Llegaron casi a 300 libritos. Cuando eran 200, una compañera de trabajo quiso hacerme una entrevista, pero la rechacé con un argumento contundente: “Ni se te ocurra. Se van a dar cuenta y el proyecto no va a ir más”.
Así logré publicar 100 libros más, libros que eran y son apreciados por el público, como lo sé cuando me detienen en la calle para decirme que tienen la colección completa, o que les falta algunos números. Deliberadamente no los numeré para que todos mis lectores sientan que tienen la colección completa.
Pero este domingo, no va más. Las autoridades de COBOCE me notificaron que ya no quieren financiar el proyecto, y eso que a mí me pagaban 200 bolivianos por libro. ¡Pero cómo me desquité! En la colección salieron las biografías de todos los presidentes bolivianos, de una multitud de personajes bolivianos, de otra multitud de personajes mundiales, desde la política y la literatura hasta el cine mexicano y el pop. No me importó jamás que me pagaran esa miseria, sino el gusto de servir al público lector.

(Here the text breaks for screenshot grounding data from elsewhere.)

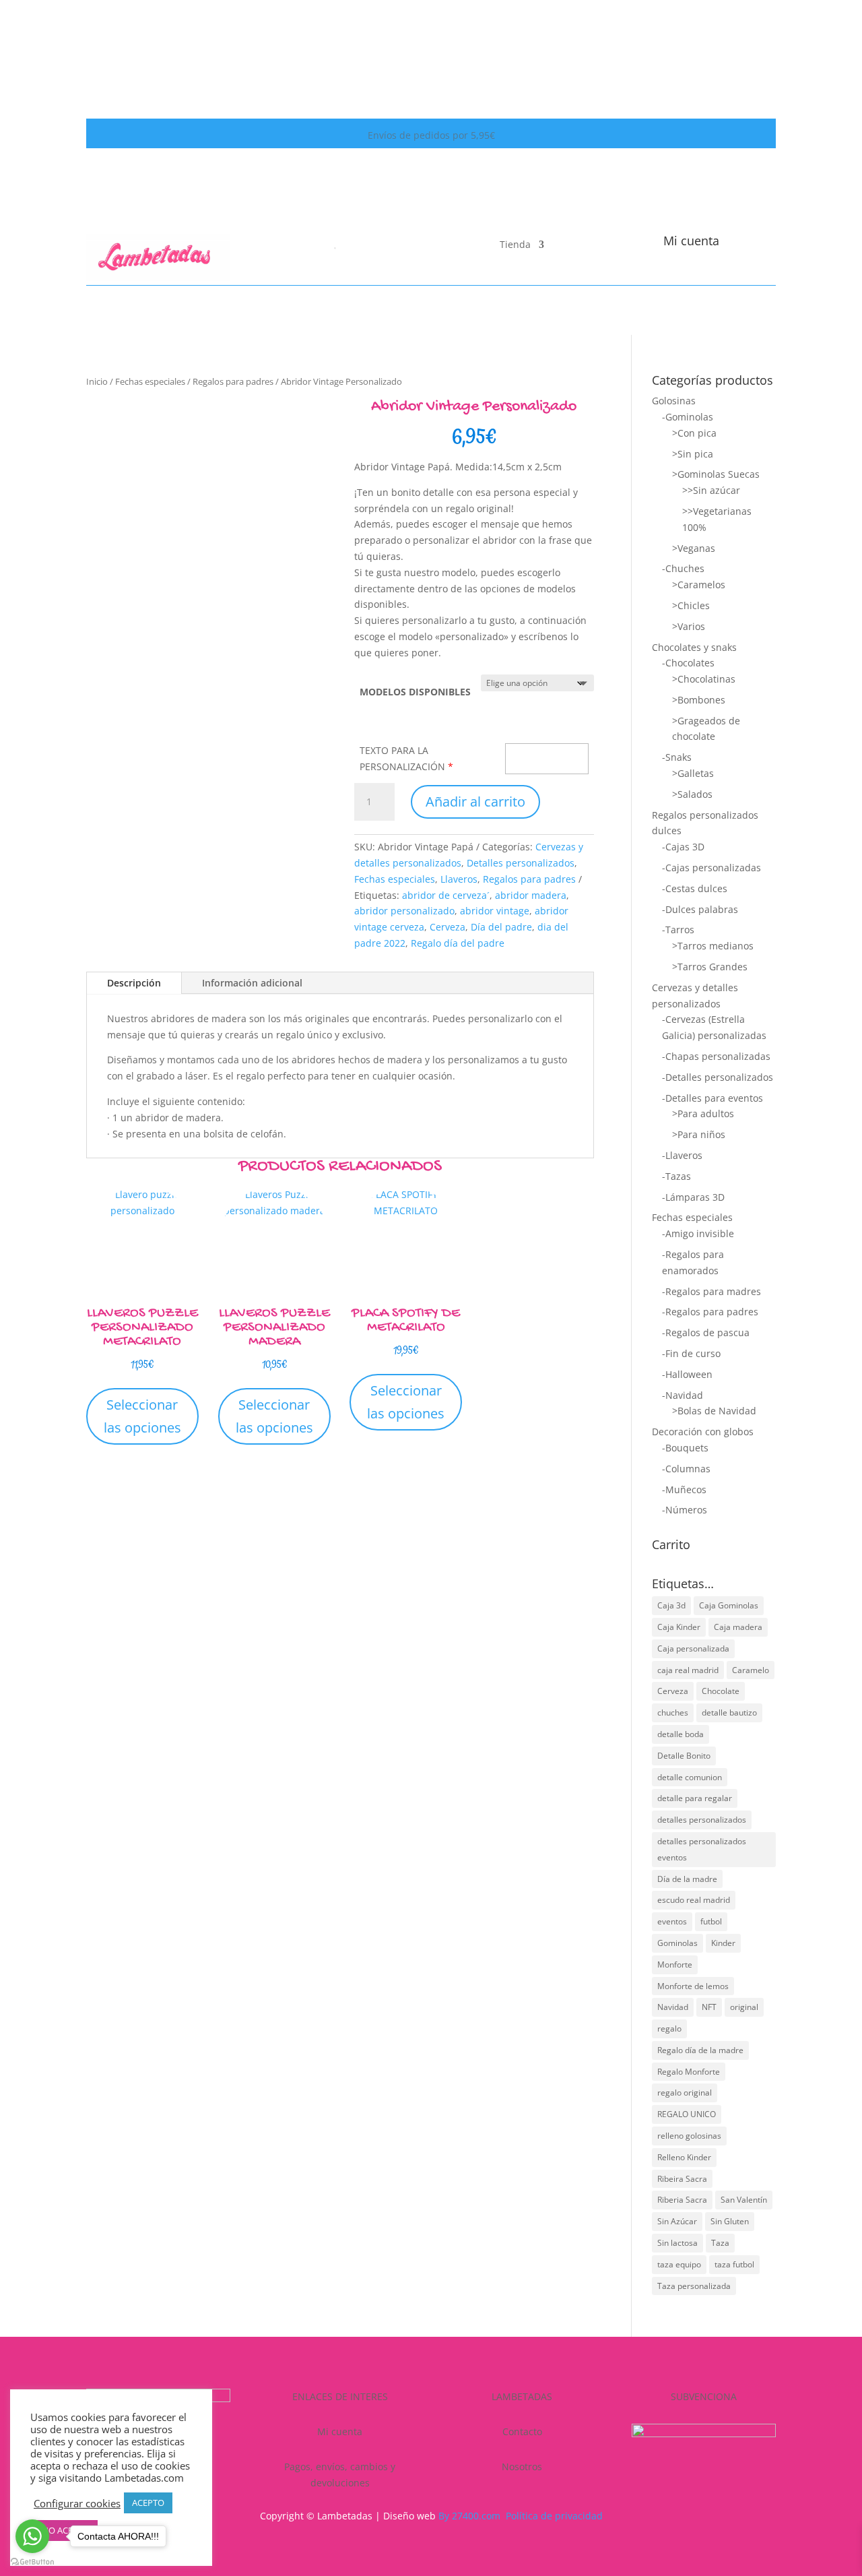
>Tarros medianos (713, 945)
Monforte (674, 1964)
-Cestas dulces (694, 888)
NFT (709, 2007)
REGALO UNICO (686, 2114)
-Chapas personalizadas (716, 1056)
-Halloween (687, 1374)
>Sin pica (692, 453)
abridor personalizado (404, 910)
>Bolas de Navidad (714, 1410)
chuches (672, 1712)
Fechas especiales (150, 381)
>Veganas (693, 548)
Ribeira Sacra (682, 2179)
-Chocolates (688, 662)
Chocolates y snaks (694, 647)
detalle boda (680, 1734)
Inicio (97, 381)
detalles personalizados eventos (701, 1849)
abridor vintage (494, 910)
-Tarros (678, 929)
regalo (669, 2028)
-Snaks (677, 757)
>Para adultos (703, 1113)
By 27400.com (469, 2515)
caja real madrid (688, 1670)
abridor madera (530, 895)
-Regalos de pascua (706, 1332)
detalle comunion (689, 1777)
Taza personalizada (694, 2286)
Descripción (134, 982)
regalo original (684, 2092)
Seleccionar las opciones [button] (142, 1416)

Un testimonio: tomo un taxi y el maestro tenía un librito arrugado con cuentos de Ernest Hemingway. Le pregunto si leía eso y me dice: “Ah, es mi mejor compañero cuando estoy en la parada. Uno se aburre mucho esperando. Entonces tomo el librito y las horas se pasan solitas. Le aconsejo leer este autor. Es buenísimo”. Naturalmente, no sabía que yo era el editor.
Pero los libros no saldrán más: me lo dijeron con la mayor frialdad. Y, la verdad, escribo con rabia: ¿a quién consultaron para liquidar esta colección? En ella publiqué textos de escritores tan novedosos como Yionusuke Akutagawa, Kawabata, Monterroso, Joyce, Faulkner y otros, así, en desorden, imitando el gesto del lector que se asoma a su biblioteca para escoger, al azar, algún libro hospitalario.
Nada. Ni siquiera me consultaron. Decidieron, como en la peor de las dictaduras, suspender la serie, por puras consideraciones comerciales. ¿Comerciales? ¡Pero si el periódico se vendía más por los libritos gratis!
Honestamente, quisiera renunciar, pero no tengo plata y necesito ganarme el pan de cada día. Uno no escoge a sus patrones.
Entretanto, ustedes y yo guardaremos luto por una colección inolvidable que, es un decir, “pasó a mejor vida”.
Me propusieron imitar una colección de fascículos de Panamá. Ah, me digo, la cosa es imitar. ¿Para qué vamos a crear algo original si la prensa extranjera tiene mejores ideas? Esos fascículos parecen escritos para niños oligofrénicos. ¡Y quieren que yo los imite! ¿A ese extremo hemos llegado?
Toy muy amargado, pero, como necesito trabajo, ya se me va a pasar.